*** Data supplied ***

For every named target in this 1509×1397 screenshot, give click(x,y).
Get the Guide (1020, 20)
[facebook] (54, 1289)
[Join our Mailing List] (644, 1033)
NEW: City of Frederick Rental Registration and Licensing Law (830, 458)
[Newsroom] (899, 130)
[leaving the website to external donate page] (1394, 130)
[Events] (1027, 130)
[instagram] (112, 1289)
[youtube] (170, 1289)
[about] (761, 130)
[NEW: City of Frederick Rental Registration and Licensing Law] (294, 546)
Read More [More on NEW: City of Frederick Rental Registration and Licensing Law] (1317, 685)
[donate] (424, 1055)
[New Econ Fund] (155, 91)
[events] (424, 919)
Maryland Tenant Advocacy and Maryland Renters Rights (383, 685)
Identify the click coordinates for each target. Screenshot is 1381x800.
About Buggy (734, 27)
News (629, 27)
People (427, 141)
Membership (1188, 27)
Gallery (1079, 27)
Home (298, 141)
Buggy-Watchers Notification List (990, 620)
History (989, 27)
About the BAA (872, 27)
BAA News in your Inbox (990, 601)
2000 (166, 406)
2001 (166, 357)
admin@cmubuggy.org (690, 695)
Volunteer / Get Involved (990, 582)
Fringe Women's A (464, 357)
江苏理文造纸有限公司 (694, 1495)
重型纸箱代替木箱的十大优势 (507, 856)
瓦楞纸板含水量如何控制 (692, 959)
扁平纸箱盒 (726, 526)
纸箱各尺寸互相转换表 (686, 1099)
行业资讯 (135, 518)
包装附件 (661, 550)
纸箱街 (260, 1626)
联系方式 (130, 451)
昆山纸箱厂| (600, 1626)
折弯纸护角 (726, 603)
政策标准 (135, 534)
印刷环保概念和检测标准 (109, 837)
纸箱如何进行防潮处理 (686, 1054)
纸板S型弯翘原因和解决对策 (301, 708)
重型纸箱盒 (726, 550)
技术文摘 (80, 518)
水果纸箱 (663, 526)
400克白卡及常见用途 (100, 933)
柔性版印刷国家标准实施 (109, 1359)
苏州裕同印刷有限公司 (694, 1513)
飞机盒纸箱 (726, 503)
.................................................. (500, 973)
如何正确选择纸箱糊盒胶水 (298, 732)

***

▸ **Aim**: Please output the rows between the one containing "Law (830, 458)" and the one containing "News (629, 27)", inclusive, as a JSON list of strings with one string per row and no blank rows.

▸ **Response to the task**:
[
  "NEW: City of Frederick Rental Registration and Licensing Law (830, 458)",
  "[Newsroom] (899, 130)",
  "[leaving the website to external donate page] (1394, 130)",
  "[Events] (1027, 130)",
  "[instagram] (112, 1289)",
  "[youtube] (170, 1289)",
  "[about] (761, 130)",
  "[NEW: City of Frederick Rental Registration and Licensing Law] (294, 546)",
  "Read More [More on NEW: City of Frederick Rental Registration and Licensing Law] (1317, 685)",
  "[donate] (424, 1055)",
  "[New Econ Fund] (155, 91)",
  "[events] (424, 919)",
  "Maryland Tenant Advocacy and Maryland Renters Rights (383, 685)",
  "Identify the click coordinates for each target. Screenshot is 1381x800.",
  "About Buggy (734, 27)",
  "News (629, 27)"
]